Every year for the last four years my girlfriends and I have gone on a week-long hiking and pie-eating adventure in Glacier National Park. That first year it was smoke from several fires burning in and around Yellowstone that inspired Vicki and I to join Diane and Mel on their Glacier adventure. We had so much fun that we decided right then and there over a slice of huckleberry pie that we’d do it again the following year. Our only goals are to eat pie, hike, and laugh. Lots of laughing.
Glacier is about an eight hour drive from our home in Yellowstone. The drive gives us time to catch up as we pass through Montana’s wheat fields that roll in waves right to the Rocky Mountain Front. Our excitement mounts as glacier-covered peaks come into view at the crown of the continent, well before we arrive at the park’s east entrance in St. Mary. We chatter about the hikes we will do, which kind of pie we will indulge in, and what kind of booze everyone brought. I always come home exhausted but rejuvenated in a way that only arises from spending time with friends.
I used to think that I didn’t need anyone. That I was fully independent. That wild things were all I needed to stay sane. And to a certain extent, this is true. As a self-described introvert I don’t mind, and even require, spending much of my time alone. I relish long afternoons spent reading in my favorite, overstuffed, red chair and I used to love hiking in eastern hardwood forests by myself (something I miss since moving to grizzly country).
But more and more I’ve come to discover that I am not, cannot be, independent. It is impossible since the world is made up of minute connections so intricate that it is useless to try to pull them apart. These connections are like a quilt to which everyone contributes. Like my hiking boots, for instance. Someone made those. Someone stitched the leather together and glued the sole to the boot. Someone threaded the laces through the eyelets, and someone else shipped them to the store where I purchased them from a salesperson who helped me pick them out.
My boots are worn. The leather is cracked from hundreds of miles treading both on and off-trail. The ends of the laces are frayed and their soles don’t grip the earth like they used to. These are signs that my boots have crossed mountains. Many mountains. And never once have they been over a mountain without a friend’s pair of boots by their side. Shared experiences bond us to one another. These connections make us happier and are essential to our health. If we are deprived of social connection we will become depressed or physically ill. It can even drive us insane.

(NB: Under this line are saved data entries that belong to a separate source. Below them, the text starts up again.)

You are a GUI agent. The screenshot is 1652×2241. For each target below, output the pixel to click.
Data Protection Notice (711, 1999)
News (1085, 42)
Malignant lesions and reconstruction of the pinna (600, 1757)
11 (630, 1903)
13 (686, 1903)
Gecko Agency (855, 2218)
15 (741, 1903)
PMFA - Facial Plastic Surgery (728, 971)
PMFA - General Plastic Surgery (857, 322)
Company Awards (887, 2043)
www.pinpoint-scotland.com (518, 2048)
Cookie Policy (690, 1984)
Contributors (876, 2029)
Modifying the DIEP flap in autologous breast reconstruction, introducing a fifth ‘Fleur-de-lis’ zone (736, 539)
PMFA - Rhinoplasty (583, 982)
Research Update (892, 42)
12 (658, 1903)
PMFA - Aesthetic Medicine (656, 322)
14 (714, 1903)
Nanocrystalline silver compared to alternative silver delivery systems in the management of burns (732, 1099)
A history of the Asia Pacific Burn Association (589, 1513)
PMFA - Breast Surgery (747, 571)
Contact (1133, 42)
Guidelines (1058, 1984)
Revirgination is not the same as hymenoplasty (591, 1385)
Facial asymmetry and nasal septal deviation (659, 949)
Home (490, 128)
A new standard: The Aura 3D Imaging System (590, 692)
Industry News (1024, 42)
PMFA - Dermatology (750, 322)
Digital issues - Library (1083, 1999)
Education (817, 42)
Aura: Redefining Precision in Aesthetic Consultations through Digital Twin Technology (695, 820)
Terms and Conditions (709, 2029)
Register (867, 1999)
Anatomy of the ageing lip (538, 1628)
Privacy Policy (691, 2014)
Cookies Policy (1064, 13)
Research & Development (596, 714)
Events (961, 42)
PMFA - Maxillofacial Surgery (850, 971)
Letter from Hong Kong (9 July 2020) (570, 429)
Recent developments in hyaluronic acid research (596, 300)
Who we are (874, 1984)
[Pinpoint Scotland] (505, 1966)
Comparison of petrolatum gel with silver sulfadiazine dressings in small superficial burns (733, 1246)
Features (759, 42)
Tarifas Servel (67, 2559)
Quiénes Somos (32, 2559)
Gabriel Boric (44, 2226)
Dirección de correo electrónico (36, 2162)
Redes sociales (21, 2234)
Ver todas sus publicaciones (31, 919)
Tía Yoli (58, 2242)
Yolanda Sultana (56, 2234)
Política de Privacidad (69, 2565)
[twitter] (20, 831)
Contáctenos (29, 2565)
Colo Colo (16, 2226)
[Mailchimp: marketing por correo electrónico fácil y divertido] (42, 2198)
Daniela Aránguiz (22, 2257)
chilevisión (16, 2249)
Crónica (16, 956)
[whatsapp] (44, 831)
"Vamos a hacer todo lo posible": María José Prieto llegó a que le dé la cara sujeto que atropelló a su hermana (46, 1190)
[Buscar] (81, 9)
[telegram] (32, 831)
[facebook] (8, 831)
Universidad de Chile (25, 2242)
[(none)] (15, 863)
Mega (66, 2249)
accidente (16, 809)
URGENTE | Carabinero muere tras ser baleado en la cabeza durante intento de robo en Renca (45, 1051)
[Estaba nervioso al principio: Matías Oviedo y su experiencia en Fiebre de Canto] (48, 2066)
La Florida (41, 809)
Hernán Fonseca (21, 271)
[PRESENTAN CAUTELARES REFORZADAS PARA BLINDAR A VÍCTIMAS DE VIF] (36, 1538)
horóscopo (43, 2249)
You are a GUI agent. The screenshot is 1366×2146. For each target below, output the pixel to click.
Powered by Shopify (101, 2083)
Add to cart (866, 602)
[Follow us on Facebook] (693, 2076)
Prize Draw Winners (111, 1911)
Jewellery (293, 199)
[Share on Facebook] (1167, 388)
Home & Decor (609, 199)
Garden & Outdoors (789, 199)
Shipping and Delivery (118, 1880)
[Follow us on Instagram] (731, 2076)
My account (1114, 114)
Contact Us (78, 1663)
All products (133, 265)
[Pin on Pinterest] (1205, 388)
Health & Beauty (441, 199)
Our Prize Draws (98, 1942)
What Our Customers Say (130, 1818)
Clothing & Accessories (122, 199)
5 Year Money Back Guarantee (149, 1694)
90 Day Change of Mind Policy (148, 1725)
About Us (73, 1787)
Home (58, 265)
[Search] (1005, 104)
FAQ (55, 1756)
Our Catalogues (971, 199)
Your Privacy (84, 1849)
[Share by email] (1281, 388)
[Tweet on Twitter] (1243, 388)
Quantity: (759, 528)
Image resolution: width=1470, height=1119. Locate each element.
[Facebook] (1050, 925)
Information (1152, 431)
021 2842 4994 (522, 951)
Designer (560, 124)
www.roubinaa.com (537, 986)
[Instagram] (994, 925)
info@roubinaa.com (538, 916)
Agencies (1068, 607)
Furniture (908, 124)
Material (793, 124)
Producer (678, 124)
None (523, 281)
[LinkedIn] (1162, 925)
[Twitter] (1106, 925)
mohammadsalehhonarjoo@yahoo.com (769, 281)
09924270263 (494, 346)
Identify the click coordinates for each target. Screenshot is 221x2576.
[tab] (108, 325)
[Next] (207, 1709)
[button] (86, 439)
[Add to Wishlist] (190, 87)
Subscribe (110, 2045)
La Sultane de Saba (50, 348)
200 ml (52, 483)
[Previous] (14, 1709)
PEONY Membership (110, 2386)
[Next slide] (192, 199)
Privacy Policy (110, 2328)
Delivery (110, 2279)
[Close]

It might seem, then, that we should be happier than we’ve ever been with our iPhones, and iPads, tweets and text messages, and instagrams and Facebook accounts. We are more socially connected than ever. In a recent Scientific American Mind article, I read that 23 billion text messages are sent globally every day. In the U.S., 7,500 tweets are tweeted every second. I personally have a Facebook page, a twitter account, I’m LinkedIn, and I manage two web pages. For such social creatures this should be a good thing.
And yet, I sometimes find that a scroll through the pages of Facebook leaves me feeling more alone than ever. Depressed even. We know we are only being shown the highlights reel, yet Facebook can leave us feeling underwhelmed with our own lives. We “like” someone’s post, we comment on another, we write a short sentence about our own day, and we wait for someone to notice. It is the greatest magic trick of our time – the illusion that social media provides us with an authentic human connection.
Psychologists say that we can only maintain about five truly meaningful relationships at a time. You know who they are. They are the friends who inspire you to hike a mountain and take the time to pick huckleberries while you talk about tossing them into a milkshake, muffins, or pancakes when you get home. They are the friends with whom you laugh out loud with, and the laughter catches the friend by your side and the one beside her, and then you find you are all laughing and you’ve forgotten what was funny in the first place.
Someone once said to me that life is all about relationships. When I heard this, I scoffed. Maybe for you, I thought. But for me life is about adventures in the woods, wild things, and books about wild things. But now I think that if I went to live in a cabin in the woods, I’d want to bring a friend to share the experience with.